What is needed is an exact copy of all the records, written out in full.
=== DATA SUPPLIED ===
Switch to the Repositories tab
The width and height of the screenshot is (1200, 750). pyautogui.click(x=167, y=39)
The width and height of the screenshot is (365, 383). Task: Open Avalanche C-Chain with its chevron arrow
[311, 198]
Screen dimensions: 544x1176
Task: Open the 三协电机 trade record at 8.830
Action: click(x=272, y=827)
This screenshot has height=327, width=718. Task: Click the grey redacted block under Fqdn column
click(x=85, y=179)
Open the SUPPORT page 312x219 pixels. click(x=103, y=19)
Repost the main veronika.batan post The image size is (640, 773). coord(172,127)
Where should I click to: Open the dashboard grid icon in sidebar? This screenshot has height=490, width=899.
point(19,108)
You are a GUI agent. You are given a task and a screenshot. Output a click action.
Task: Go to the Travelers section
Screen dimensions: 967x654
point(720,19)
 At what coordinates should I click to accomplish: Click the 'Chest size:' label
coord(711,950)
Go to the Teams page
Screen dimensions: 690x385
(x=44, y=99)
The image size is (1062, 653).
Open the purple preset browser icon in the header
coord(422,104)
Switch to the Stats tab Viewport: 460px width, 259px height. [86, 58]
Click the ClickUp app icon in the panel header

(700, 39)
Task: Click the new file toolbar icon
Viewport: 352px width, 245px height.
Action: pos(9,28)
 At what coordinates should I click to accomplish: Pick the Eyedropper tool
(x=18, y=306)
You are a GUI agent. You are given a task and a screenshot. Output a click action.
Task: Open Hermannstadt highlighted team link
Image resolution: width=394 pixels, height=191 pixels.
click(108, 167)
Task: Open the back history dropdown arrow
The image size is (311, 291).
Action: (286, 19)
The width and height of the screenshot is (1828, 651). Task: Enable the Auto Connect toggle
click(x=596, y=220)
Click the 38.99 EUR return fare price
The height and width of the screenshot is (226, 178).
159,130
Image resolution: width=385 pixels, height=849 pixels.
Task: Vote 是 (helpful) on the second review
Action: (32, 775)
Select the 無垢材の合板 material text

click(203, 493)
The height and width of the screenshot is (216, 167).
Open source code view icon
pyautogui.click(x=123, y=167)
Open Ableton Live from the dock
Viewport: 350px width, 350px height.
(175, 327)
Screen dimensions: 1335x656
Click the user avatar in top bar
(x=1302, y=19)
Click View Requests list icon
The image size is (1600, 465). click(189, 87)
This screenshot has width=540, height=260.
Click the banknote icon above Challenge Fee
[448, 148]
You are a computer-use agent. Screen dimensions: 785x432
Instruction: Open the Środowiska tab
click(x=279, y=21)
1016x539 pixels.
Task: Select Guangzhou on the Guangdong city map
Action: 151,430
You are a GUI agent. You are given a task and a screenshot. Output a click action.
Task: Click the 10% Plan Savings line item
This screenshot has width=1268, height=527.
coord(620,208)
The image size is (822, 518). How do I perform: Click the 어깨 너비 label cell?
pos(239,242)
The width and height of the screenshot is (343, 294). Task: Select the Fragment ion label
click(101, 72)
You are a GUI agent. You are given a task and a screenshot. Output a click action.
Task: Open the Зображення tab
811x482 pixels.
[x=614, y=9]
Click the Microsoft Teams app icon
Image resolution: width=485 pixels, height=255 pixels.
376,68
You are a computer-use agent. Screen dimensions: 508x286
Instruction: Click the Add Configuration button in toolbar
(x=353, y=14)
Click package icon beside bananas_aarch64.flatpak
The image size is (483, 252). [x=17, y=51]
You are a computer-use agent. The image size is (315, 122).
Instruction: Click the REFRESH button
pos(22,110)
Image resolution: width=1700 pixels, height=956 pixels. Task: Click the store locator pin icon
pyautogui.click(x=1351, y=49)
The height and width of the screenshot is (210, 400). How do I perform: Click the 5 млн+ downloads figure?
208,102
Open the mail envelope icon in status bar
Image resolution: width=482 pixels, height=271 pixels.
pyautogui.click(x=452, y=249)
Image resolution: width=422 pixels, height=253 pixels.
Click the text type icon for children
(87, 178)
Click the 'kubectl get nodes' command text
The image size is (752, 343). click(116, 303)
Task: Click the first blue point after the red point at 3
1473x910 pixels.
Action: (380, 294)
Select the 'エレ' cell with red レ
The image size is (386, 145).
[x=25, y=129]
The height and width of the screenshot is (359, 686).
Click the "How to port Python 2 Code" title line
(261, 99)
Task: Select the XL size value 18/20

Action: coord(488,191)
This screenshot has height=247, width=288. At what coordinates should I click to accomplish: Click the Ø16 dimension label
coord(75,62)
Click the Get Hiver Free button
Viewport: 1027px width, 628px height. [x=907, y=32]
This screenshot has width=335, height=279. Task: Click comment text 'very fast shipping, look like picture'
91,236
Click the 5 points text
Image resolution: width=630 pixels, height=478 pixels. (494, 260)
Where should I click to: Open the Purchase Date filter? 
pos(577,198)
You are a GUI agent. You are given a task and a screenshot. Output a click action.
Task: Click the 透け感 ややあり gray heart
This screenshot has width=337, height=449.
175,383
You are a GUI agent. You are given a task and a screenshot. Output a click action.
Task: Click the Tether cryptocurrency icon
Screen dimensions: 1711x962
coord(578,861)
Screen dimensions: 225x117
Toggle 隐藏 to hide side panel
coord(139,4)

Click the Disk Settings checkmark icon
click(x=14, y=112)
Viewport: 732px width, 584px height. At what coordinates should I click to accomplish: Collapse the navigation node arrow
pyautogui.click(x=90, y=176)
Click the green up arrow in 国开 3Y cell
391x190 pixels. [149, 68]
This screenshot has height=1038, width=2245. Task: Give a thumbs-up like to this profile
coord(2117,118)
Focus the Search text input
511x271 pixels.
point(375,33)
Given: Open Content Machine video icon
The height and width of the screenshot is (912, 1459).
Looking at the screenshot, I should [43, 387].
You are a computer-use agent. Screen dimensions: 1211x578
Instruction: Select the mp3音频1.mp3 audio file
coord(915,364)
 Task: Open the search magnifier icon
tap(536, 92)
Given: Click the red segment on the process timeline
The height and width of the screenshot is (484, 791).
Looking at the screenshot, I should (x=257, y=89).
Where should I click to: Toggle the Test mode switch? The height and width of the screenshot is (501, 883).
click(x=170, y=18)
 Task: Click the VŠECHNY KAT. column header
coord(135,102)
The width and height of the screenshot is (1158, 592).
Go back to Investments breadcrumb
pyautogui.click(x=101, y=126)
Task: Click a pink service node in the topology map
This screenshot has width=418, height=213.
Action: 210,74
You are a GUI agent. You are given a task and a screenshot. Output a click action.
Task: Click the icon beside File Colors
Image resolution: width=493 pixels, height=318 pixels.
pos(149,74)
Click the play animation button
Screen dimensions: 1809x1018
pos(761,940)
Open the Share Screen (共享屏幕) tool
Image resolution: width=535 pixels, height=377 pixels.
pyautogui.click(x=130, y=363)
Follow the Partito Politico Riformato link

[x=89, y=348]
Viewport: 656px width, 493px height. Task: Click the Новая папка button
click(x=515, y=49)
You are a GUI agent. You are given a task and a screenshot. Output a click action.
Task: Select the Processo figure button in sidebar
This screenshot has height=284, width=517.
===
* _RESULT OF THIS EXERCISE_
Switch to the Repositories tab
The width and height of the screenshot is (1200, 750). pyautogui.click(x=167, y=39)
The width and height of the screenshot is (365, 383). Task: Open Avalanche C-Chain with its chevron arrow
[311, 198]
Screen dimensions: 544x1176
Task: Open the 三协电机 trade record at 8.830
Action: click(x=272, y=827)
This screenshot has height=327, width=718. Task: Click the grey redacted block under Fqdn column
click(x=85, y=179)
Open the SUPPORT page 312x219 pixels. click(x=103, y=19)
Repost the main veronika.batan post The image size is (640, 773). coord(172,127)
Where should I click to: Open the dashboard grid icon in sidebar? This screenshot has height=490, width=899.
point(19,108)
You are a GUI agent. You are given a task and a screenshot. Output a click action.
Task: Go to the Travelers section
Screen dimensions: 967x654
point(720,19)
 At what coordinates should I click to accomplish: Click the 'Chest size:' label
coord(711,950)
Go to the Teams page
Screen dimensions: 690x385
(x=44, y=99)
The image size is (1062, 653).
Open the purple preset browser icon in the header
coord(422,104)
Switch to the Stats tab Viewport: 460px width, 259px height. [86, 58]
Click the ClickUp app icon in the panel header

(700, 39)
Task: Click the new file toolbar icon
Viewport: 352px width, 245px height.
Action: pos(9,28)
 At what coordinates should I click to accomplish: Pick the Eyedropper tool
(x=18, y=306)
You are a GUI agent. You are given a task and a screenshot. Output a click action.
Task: Open Hermannstadt highlighted team link
Image resolution: width=394 pixels, height=191 pixels.
click(108, 167)
Task: Open the back history dropdown arrow
The image size is (311, 291).
Action: (286, 19)
The width and height of the screenshot is (1828, 651). Task: Enable the Auto Connect toggle
click(x=596, y=220)
Click the 38.99 EUR return fare price
The height and width of the screenshot is (226, 178).
159,130
Image resolution: width=385 pixels, height=849 pixels.
Task: Vote 是 (helpful) on the second review
Action: (32, 775)
Select the 無垢材の合板 material text

click(203, 493)
The height and width of the screenshot is (216, 167).
Open source code view icon
pyautogui.click(x=123, y=167)
Open Ableton Live from the dock
Viewport: 350px width, 350px height.
(175, 327)
Screen dimensions: 1335x656
Click the user avatar in top bar
(x=1302, y=19)
Click View Requests list icon
The image size is (1600, 465). click(189, 87)
This screenshot has width=540, height=260.
Click the banknote icon above Challenge Fee
[448, 148]
You are a computer-use agent. Screen dimensions: 785x432
Instruction: Open the Środowiska tab
click(x=279, y=21)
1016x539 pixels.
Task: Select Guangzhou on the Guangdong city map
Action: 151,430
You are a GUI agent. You are given a task and a screenshot. Output a click action.
Task: Click the 10% Plan Savings line item
This screenshot has width=1268, height=527.
coord(620,208)
The image size is (822, 518). How do I perform: Click the 어깨 너비 label cell?
pos(239,242)
The width and height of the screenshot is (343, 294). Task: Select the Fragment ion label
click(101, 72)
You are a GUI agent. You are given a task and a screenshot. Output a click action.
Task: Open the Зображення tab
811x482 pixels.
[x=614, y=9]
Click the Microsoft Teams app icon
Image resolution: width=485 pixels, height=255 pixels.
376,68
You are a computer-use agent. Screen dimensions: 508x286
Instruction: Click the Add Configuration button in toolbar
(x=353, y=14)
Click package icon beside bananas_aarch64.flatpak
The image size is (483, 252). [x=17, y=51]
You are a computer-use agent. The image size is (315, 122).
Instruction: Click the REFRESH button
pos(22,110)
Image resolution: width=1700 pixels, height=956 pixels. Task: Click the store locator pin icon
pyautogui.click(x=1351, y=49)
The height and width of the screenshot is (210, 400). How do I perform: Click the 5 млн+ downloads figure?
208,102
Open the mail envelope icon in status bar
Image resolution: width=482 pixels, height=271 pixels.
pyautogui.click(x=452, y=249)
Image resolution: width=422 pixels, height=253 pixels.
Click the text type icon for children
(87, 178)
Click the 'kubectl get nodes' command text
The image size is (752, 343). click(116, 303)
Task: Click the first blue point after the red point at 3
1473x910 pixels.
Action: (380, 294)
Select the 'エレ' cell with red レ
The image size is (386, 145).
[x=25, y=129]
The height and width of the screenshot is (359, 686).
Click the "How to port Python 2 Code" title line
(261, 99)
Task: Select the XL size value 18/20

Action: coord(488,191)
This screenshot has height=247, width=288. At what coordinates should I click to accomplish: Click the Ø16 dimension label
coord(75,62)
Click the Get Hiver Free button
Viewport: 1027px width, 628px height. [x=907, y=32]
This screenshot has width=335, height=279. Task: Click comment text 'very fast shipping, look like picture'
91,236
Click the 5 points text
Image resolution: width=630 pixels, height=478 pixels. (494, 260)
Where should I click to: Open the Purchase Date filter? 
pos(577,198)
You are a GUI agent. You are given a task and a screenshot. Output a click action.
Task: Click the 透け感 ややあり gray heart
This screenshot has width=337, height=449.
175,383
You are a GUI agent. You are given a task and a screenshot. Output a click action.
Task: Click the Tether cryptocurrency icon
Screen dimensions: 1711x962
coord(578,861)
Screen dimensions: 225x117
Toggle 隐藏 to hide side panel
coord(139,4)

Click the Disk Settings checkmark icon
click(x=14, y=112)
Viewport: 732px width, 584px height. At what coordinates should I click to accomplish: Collapse the navigation node arrow
pyautogui.click(x=90, y=176)
Click the green up arrow in 国开 3Y cell
391x190 pixels. [149, 68]
This screenshot has height=1038, width=2245. Task: Give a thumbs-up like to this profile
coord(2117,118)
Focus the Search text input
511x271 pixels.
point(375,33)
Given: Open Content Machine video icon
The height and width of the screenshot is (912, 1459).
Looking at the screenshot, I should [43, 387].
You are a computer-use agent. Screen dimensions: 1211x578
Instruction: Select the mp3音频1.mp3 audio file
coord(915,364)
 Task: Open the search magnifier icon
tap(536, 92)
Given: Click the red segment on the process timeline
The height and width of the screenshot is (484, 791).
Looking at the screenshot, I should (x=257, y=89).
Where should I click to: Toggle the Test mode switch? The height and width of the screenshot is (501, 883).
click(x=170, y=18)
 Task: Click the VŠECHNY KAT. column header
coord(135,102)
The width and height of the screenshot is (1158, 592).
Go back to Investments breadcrumb
pyautogui.click(x=101, y=126)
Task: Click a pink service node in the topology map
This screenshot has width=418, height=213.
Action: 210,74
You are a GUI agent. You are given a task and a screenshot. Output a click action.
Task: Click the icon beside File Colors
Image resolution: width=493 pixels, height=318 pixels.
pos(149,74)
Click the play animation button
Screen dimensions: 1809x1018
pos(761,940)
Open the Share Screen (共享屏幕) tool
Image resolution: width=535 pixels, height=377 pixels.
pyautogui.click(x=130, y=363)
Follow the Partito Politico Riformato link

[x=89, y=348]
Viewport: 656px width, 493px height. Task: Click the Новая папка button
click(x=515, y=49)
You are a GUI agent. You are given a task and a screenshot. Output a click action.
Task: Select the Processo figure button in sidebar
This screenshot has height=284, width=517.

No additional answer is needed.